* **Assignment 1**:
Answer these questions from the Karin Maag article, one answer per line, marked (a), (b), (c):
(a) Who preceded Maag as member of the Bundestag for Stuttgart II?
(b) To whom did she serve as chief of staff from 2004 until 2007?
(c) From what year did she serve as her parliamentary group's spokeswoman on health policy?
* **Assignment 2**: Please extend the Karin Maag article, picking up after its last sentence.

* **Extract**:
--------------------
Member of the Bundestag; for Stuttgart II;
- In office 27 October 2009 – 30 June 2021
- Preceded by: Ute Kumpf
- Succeeded by: Susanne Wetterich

Personal details
- Born: 13 June 1962 (age 64) Stuttgart, West Germany (now Germany)
- Party: Christian Democratic
- Education: University of Tübingen

= Karin Maag =

German politician (born 1962)

Karin Maag (born 13 June 1962) is a German politician of the Christian Democratic Union (CDU) who served as a member of the Bundestag from the state of Baden-Württemberg from 2009 to 2021.

== Early career ==
From 2004 until 2007, Maag served as chief of staff to Wolfgang Schuster in his role as Lord Mayor of Stuttgart. She later headed the administration of the State Parliament of Baden-Württemberg from 2007 until 2009.

== Political career ==
Maag first became a member of the Bundestag after the 2009 German federal election. She was a member of the Health Committee. From 2018, she served as her parliamentary group's spokeswoman on health policy.
--------------------
* **Dataset extract**:
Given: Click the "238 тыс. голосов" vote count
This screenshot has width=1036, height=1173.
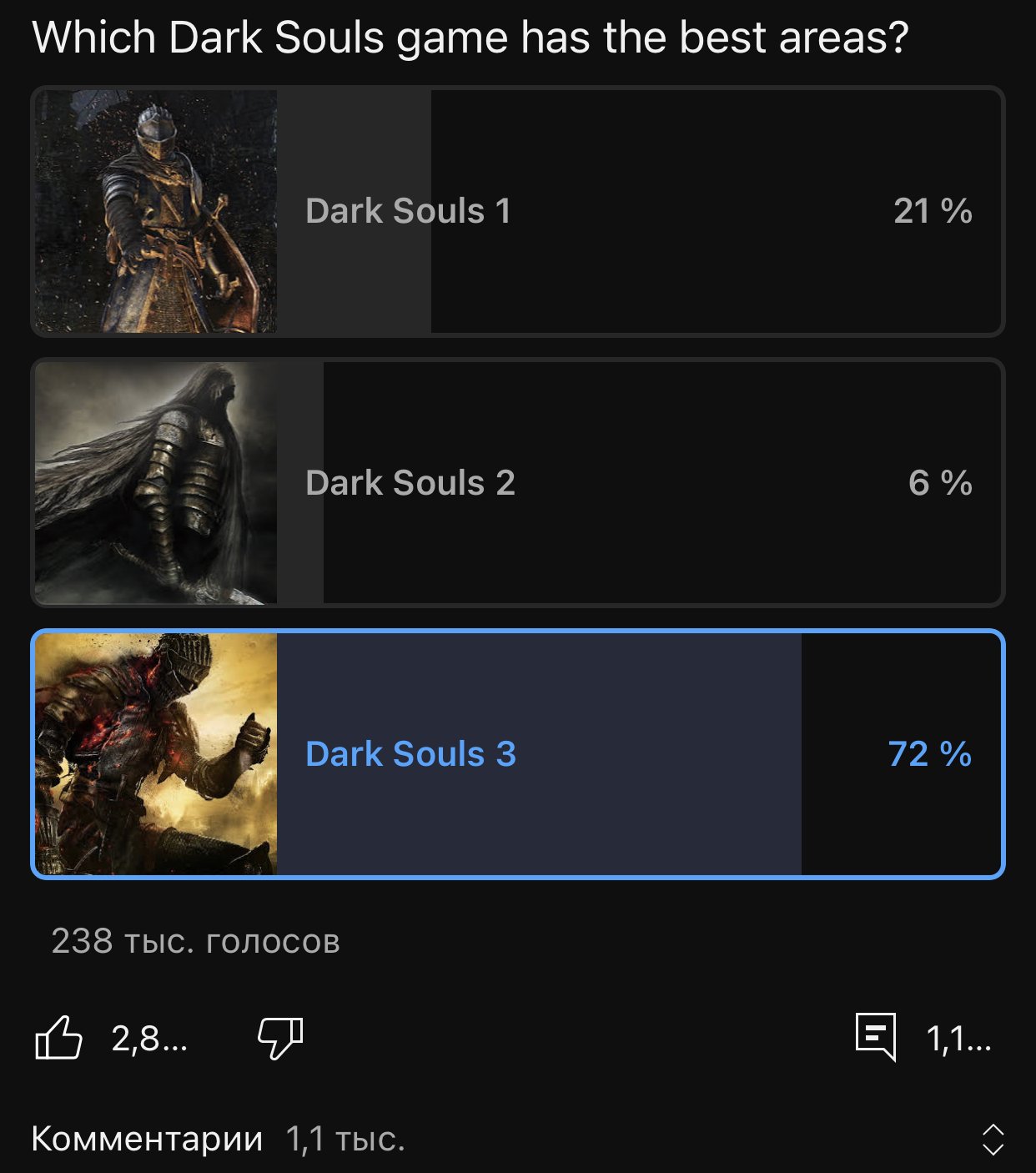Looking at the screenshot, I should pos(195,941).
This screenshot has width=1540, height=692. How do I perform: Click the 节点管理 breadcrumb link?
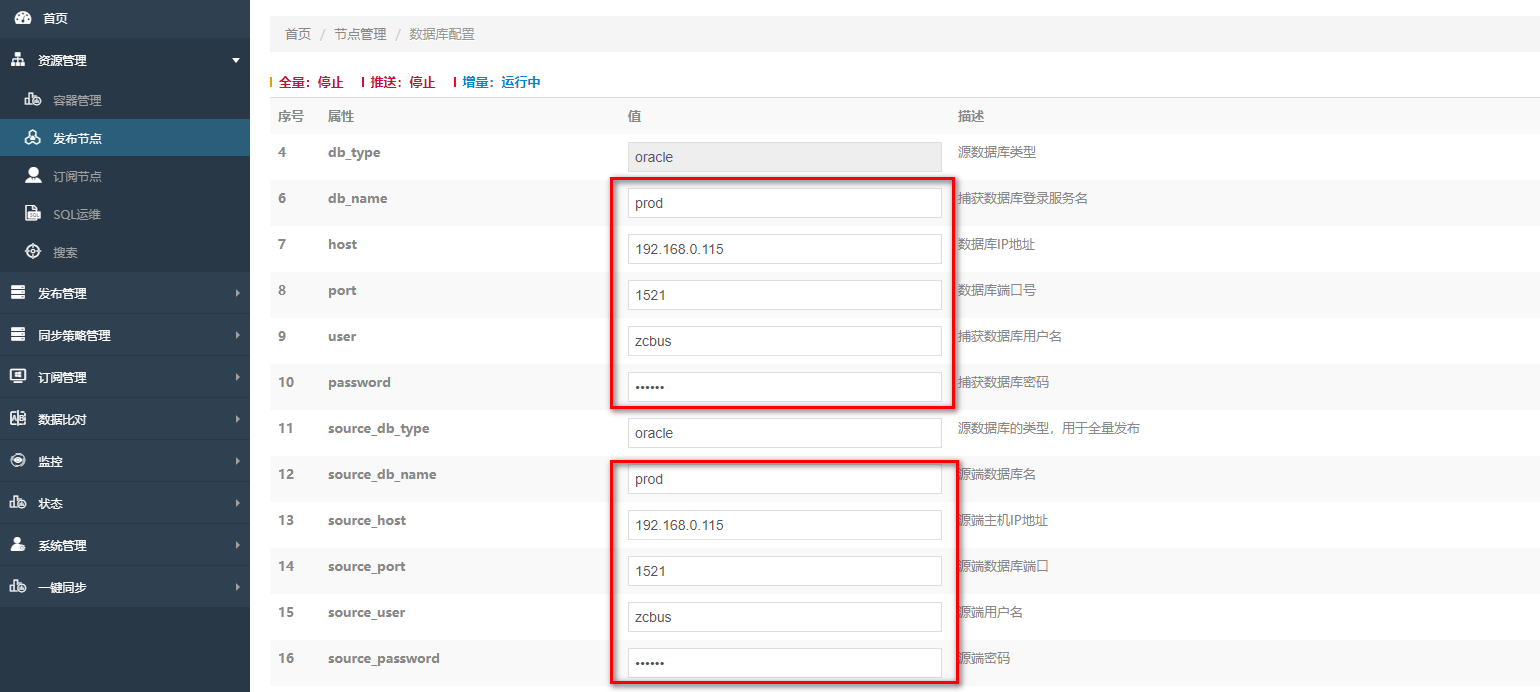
--------------------
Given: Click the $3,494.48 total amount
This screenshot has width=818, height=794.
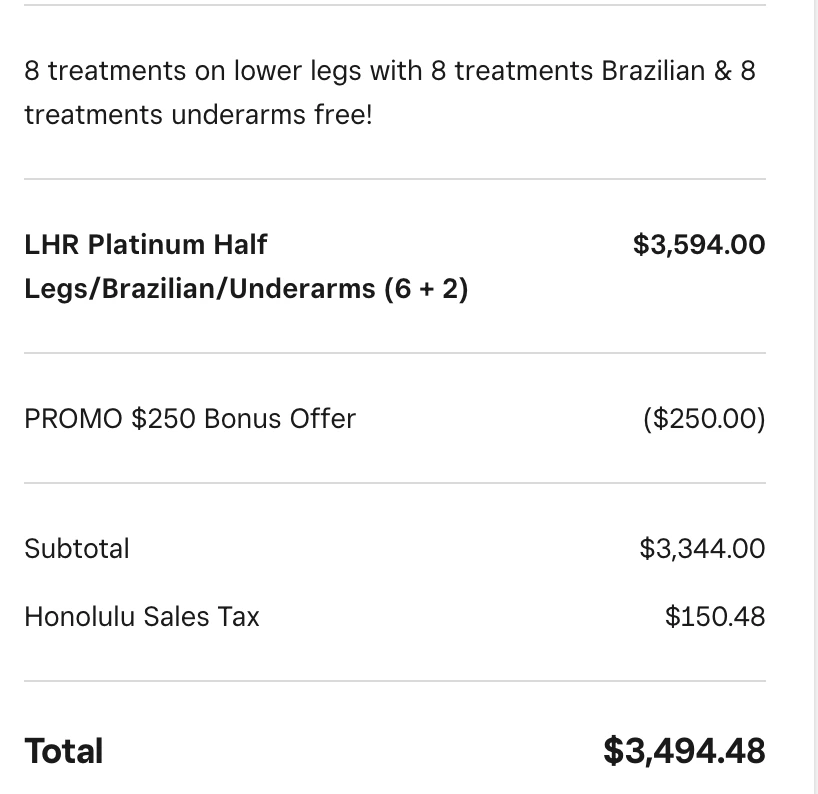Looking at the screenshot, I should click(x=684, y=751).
--------------------
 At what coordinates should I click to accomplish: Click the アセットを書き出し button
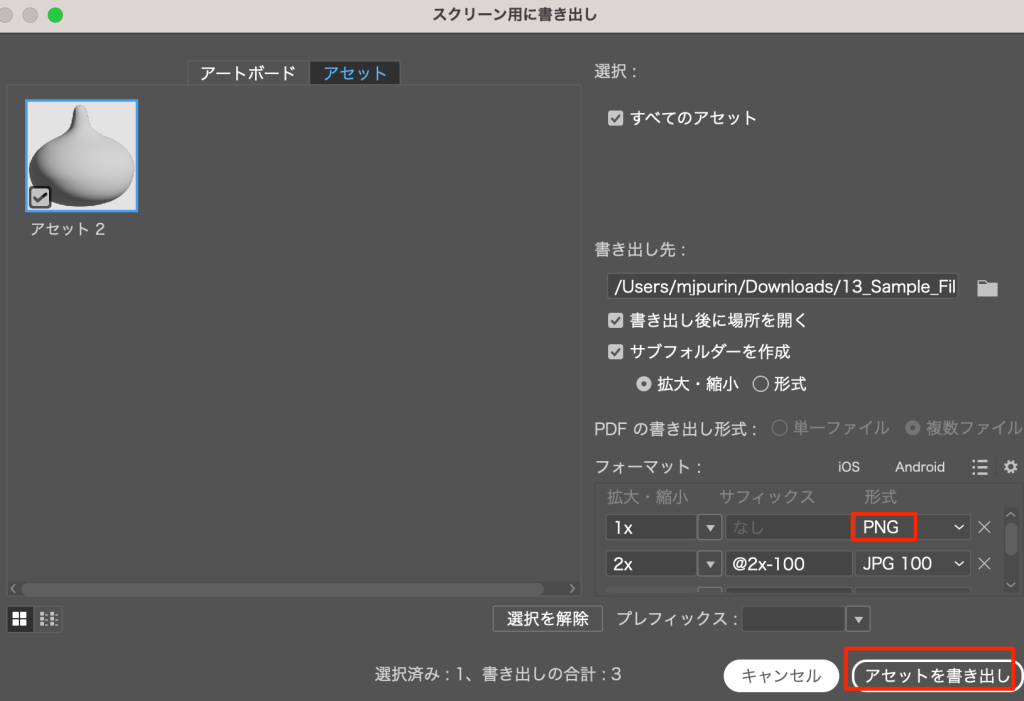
--------------------
* **Answer area 1**:
(a) Ute Kumpf
(b) Wolfgang Schuster, in his role as Lord Mayor of Stuttgart
(c) 2018

* **Answer area 2**:
In addition to her committee assignments, Maag was part of the German-Egyptian Parliamentary Friendship Group, the German-Indian Parliamentary Friendship Group and the German-Russian Parliamentary Friendship Group.

In the negotiations to form a coalition government under the leadership of Chancellor Angela Merkel following the 2017 federal elections, Maag was part of the working group on health policy, led by Hermann Gröhe, Georg Nüßlein and Malu Dreyer.

In April 2021, Maag announced that she would not stand in that year's federal elections but instead resign from active politics by the end of the parliamentary term.

== Other activities ==
=== Corporate boards ===
- Barmenia, Member of the Advisory Board

=== Non-profit organizations ===
- Foundation "Remembrance, Responsibility and Future", Member of the Board of Trustees
- Federal Agency for Civic Education (BPB), Alternate Member of the Board of Trustees (–2021)
- Humanitarian Aid Foundation for Persons infected with HIV through blood products (HIV Foundation), Chairwoman of the Board
- ZNS – Hannelore Kohl Stiftung, Member of the Advisory Board

== Political positions ==
In June 2017, Maag voted against Germany's introduction of same-sex marriage.

Ahead of the 2021 national elections, Maag endorsed Markus Söder as the Christian Democrats' joint candidate to succeed Chancellor Angela Merkel.